How to calculate average of pixel values around a coordinate?

I have tried to figure this one out but so far without much success. I need to calculate the average of the pixel values within a distance from a certain coordinate. To be able to script this I need to be able to give a coordinate and a radius. Does anyone have any ideas?

Do you just need this for a list of coordinates or do you want a lowpass filtered image? Different solutions I think. If I had to do this in GMT I would

  1. Convert my image to red, green, blue grids via grdmix
  2. Filter each component grid with a boxcar filter of desired diameter
  3. Either convert the filtered grids back to an image via grdmix or sample the three grids at your desired coordinates.

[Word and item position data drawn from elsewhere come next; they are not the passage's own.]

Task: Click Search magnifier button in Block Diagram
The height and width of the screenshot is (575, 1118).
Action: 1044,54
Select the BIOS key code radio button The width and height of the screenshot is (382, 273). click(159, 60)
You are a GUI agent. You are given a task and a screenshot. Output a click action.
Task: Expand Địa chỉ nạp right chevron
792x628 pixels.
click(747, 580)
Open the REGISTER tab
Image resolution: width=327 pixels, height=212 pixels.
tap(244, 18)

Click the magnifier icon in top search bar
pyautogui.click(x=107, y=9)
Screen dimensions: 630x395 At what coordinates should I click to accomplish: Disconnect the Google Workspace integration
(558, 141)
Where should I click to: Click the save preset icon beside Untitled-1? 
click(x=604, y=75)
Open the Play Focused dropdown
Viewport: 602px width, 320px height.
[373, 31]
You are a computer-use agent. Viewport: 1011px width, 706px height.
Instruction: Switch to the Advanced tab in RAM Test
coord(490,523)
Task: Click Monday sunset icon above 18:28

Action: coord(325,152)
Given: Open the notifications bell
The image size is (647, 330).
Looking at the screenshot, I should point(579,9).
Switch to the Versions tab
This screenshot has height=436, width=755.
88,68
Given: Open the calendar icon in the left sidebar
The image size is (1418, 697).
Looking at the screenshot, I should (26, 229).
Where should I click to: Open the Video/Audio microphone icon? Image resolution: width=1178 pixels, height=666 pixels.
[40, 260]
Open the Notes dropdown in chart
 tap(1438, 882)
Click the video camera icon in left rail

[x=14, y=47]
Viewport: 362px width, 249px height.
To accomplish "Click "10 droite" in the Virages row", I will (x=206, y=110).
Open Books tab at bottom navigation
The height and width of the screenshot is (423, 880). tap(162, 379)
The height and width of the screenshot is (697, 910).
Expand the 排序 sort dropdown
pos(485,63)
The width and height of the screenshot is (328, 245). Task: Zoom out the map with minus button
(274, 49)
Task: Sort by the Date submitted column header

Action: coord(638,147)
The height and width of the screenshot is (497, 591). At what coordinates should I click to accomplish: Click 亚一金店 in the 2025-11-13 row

There may be simpler non-GMT solutions depending on the initial question.

I need to do this for a single coordinate and a given radius. The image(es) has just one single band and I need to return the average value for the pixels within the radius for further processing. I can sample one single pixel with grdtrack but instead of a single pixel I need to either get the values for all pixels within the given radius or the average of the pixels within the radius.

I assume we are talking very local calculations here (not average over a 4000 km circle). Maybe this scheme would work:

  1. Given your lon,lat, radius, use grdcut -Slon/lat/radius+n to extract a grid which only has values inside the circle and NaN outside.
  2. Use grdinfo -L2 on that grid to report the mean value

May not be fast but may not matter to you.

Yes, the calculations are local 0.5 to 1 km or so. I tried grdcut but it is unusably slow. I have ~100 grd files I need to sample in a specific location but grdcut is taking 10+ minutes per file when using -Slon/lat/radius+n

Probably you can then do a rectangular crude grdcut first to only get a tiny rectangular grid that is ensured to contain the circle, then run the slow part on that small grid. E.g., compute your w/e/s/n for the rectangular subset using Lon and lat +/- radius (in degrees if geographic files) plus 10% padding to be sure.